** Text provided follows **

Sunday, February 17, 2008

Monster Saturday

OOOOOooooooOOOOO
what a day! Today gave me my life back.

1. Early afternoon, Led a half-hour caixa lesson for the new girls' group Samba Gata. I'd been feeling like an idiot on caixa (see previous post) but I got in 3 good practice sessions since then, and, hallelujah, it's BETTER! A lot better, even! Practice Makes Better. And I was able to help some of the new caixa players get started.

2. Mid afternoon, Baiao workshop with Emiliano of Bat Makumba, for the Samba Gata girls. This was our first ever rehearsal, actually, and Pauline decided to kick it off with a workshop from a really awesome teacher. BRILLIANT idea, Emiliano was fantastic and inspiring and we all got totally jazzed.

3. Early evening, My first rehearsal with Axe Dide, a fantastic orixa/samba dance troupe in Portland run by the phenomenal Donna Oefinger. I absolutely love this group and have always wished I could play with them, but there is the tiny little snag that I actually don't know the first damn thing about orixa rhythms. Orixa stuff is a quantum-physics type of music, in its combination of bewildering mathematical complexity with mind-expanding cosmic religiosity. Billions of subatomic particles whirling around at near-lightspeed, and yet it is all One. Orixa stuff is totally intimidating to me. Not to mention that if you get it wrong, you could potentially piss off an ancient African war god or two.
BUT I heard last month that Axe Dide was starting to do Rio-style samba too, and I thought Hey! That I know!

** End of Text provided **
** Exercise data follows **

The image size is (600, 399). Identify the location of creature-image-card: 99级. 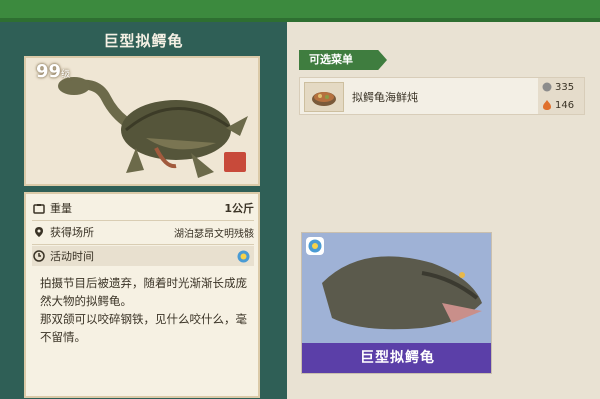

** End of Exercise data **

In the blog post, who ran the Baiao workshop for the Samba Gata girls?

→ **Answer area**:
Emiliano of Bat Makumba